**Aim of the exercise**
Leave out all lines before the one containing "Image resolution: width=1568", and copy that line and all the rest below it exactly.

**Available data**
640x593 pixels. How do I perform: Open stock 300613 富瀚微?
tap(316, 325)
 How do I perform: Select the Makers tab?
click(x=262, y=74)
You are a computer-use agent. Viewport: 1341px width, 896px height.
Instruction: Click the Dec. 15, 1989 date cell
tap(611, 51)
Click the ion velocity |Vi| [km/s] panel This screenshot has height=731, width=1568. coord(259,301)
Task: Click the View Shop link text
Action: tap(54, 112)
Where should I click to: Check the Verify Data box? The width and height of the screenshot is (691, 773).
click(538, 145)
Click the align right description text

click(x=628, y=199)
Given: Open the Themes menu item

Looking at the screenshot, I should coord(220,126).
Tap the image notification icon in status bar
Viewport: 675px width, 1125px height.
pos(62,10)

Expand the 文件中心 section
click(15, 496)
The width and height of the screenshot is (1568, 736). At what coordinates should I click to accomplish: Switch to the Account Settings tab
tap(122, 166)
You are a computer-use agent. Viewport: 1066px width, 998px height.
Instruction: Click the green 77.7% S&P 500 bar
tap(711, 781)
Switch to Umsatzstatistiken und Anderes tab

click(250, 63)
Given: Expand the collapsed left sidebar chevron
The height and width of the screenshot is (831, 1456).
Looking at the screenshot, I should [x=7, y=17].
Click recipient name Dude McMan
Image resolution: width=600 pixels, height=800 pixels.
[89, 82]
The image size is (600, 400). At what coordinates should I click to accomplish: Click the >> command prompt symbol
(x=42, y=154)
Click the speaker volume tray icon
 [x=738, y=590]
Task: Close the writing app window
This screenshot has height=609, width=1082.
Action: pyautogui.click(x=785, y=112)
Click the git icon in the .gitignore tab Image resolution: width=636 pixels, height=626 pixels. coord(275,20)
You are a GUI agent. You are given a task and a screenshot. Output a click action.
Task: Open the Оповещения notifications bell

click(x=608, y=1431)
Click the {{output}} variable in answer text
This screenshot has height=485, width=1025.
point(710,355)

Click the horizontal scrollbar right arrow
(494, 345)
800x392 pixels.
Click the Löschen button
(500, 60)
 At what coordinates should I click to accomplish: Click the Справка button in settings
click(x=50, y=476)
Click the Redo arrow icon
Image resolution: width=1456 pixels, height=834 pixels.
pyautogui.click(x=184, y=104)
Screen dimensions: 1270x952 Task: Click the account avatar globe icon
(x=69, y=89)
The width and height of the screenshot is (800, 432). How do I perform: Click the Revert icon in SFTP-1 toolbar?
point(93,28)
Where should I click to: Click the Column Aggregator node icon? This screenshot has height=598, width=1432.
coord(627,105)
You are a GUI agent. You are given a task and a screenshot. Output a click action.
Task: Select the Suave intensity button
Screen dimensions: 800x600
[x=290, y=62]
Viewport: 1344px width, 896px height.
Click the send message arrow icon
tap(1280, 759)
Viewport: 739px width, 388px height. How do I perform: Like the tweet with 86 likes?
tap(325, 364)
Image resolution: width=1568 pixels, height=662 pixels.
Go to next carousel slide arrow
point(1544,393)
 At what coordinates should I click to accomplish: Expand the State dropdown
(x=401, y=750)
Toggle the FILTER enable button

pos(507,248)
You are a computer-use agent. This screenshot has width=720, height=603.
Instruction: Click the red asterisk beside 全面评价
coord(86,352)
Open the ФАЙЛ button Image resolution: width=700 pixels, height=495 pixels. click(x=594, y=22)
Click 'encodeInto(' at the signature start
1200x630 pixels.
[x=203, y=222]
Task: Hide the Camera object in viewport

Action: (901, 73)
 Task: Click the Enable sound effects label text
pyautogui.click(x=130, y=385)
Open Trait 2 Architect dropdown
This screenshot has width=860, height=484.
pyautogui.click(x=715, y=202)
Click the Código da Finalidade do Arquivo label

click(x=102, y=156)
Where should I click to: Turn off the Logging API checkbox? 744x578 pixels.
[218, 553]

**Answer**
Image resolution: width=1568 pixels, height=662 pixels.
Go to next carousel slide arrow
point(1544,393)
 At what coordinates should I click to accomplish: Expand the State dropdown
(x=401, y=750)
Toggle the FILTER enable button

pos(507,248)
You are a computer-use agent. This screenshot has width=720, height=603.
Instruction: Click the red asterisk beside 全面评价
coord(86,352)
Open the ФАЙЛ button Image resolution: width=700 pixels, height=495 pixels. click(x=594, y=22)
Click 'encodeInto(' at the signature start
1200x630 pixels.
[x=203, y=222]
Task: Hide the Camera object in viewport

Action: (901, 73)
 Task: Click the Enable sound effects label text
pyautogui.click(x=130, y=385)
Open Trait 2 Architect dropdown
This screenshot has width=860, height=484.
pyautogui.click(x=715, y=202)
Click the Código da Finalidade do Arquivo label

click(x=102, y=156)
Where should I click to: Turn off the Logging API checkbox? 744x578 pixels.
[218, 553]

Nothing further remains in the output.